In 2014, Reliance Industries acquired Network18 Media and Investments, one of India’s largest media companies and home of TV channels like CNN-IBN and CNN Awaz, websites, magazines, and entertainment channels. In a nation relatively accustomed to overlapping interests, the acquisition was met by an onslaught of sharp critiques, but ultimately the takeover went through. Reliance Industries now includes operations in petrochemicals, refining, textiles, retail, and a massive telecommunications offshoot. Tata Group also operates its own communications firm, in addition to its thriving businesses in steel, power, and automobiles.
Another sizable company in resource extraction, Adani Mining, is “playing card close to its chest” as it eyes up new coal prospects in Chhattisgarh, studiously avoiding media coverage beyond its own limited press releases. What each is less likely to keep quiet about are their corporate social responsibility projects and the stellar PR teams pushing them, backed by some of the wealthiest individuals in India and providing ample distraction from their less positive impact in the region.

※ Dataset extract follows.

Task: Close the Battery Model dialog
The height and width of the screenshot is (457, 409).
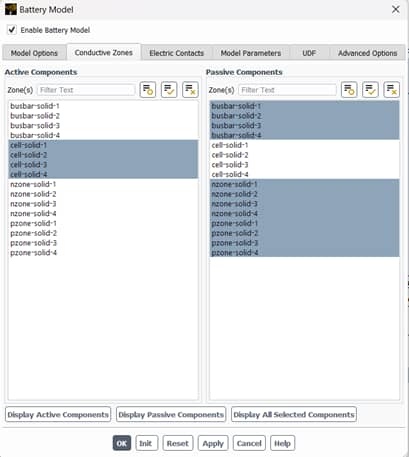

An otherwise vibrant media space, captured.
The latest Freedom House numbers rank Indian press the freest in South Asia and the nation is rightly proud of its lively media. The past three decades have witnessed remarkable growth in both media and big business, but the intertwined evolution of the two leaves much to be desired. Has the booming industrial agenda overridden the media watchdog? In 2011, upon approving a coal mine in a protected area, former environment minister Jairem Ramesh cited an “overriding economic interest.” Though the region has since seen some successful legal pushback in the face of industrial transgressions, that “overriding economic interest” threatens to remain so long as censorship and collusion stifle media coverage of the human and environmental costs of development.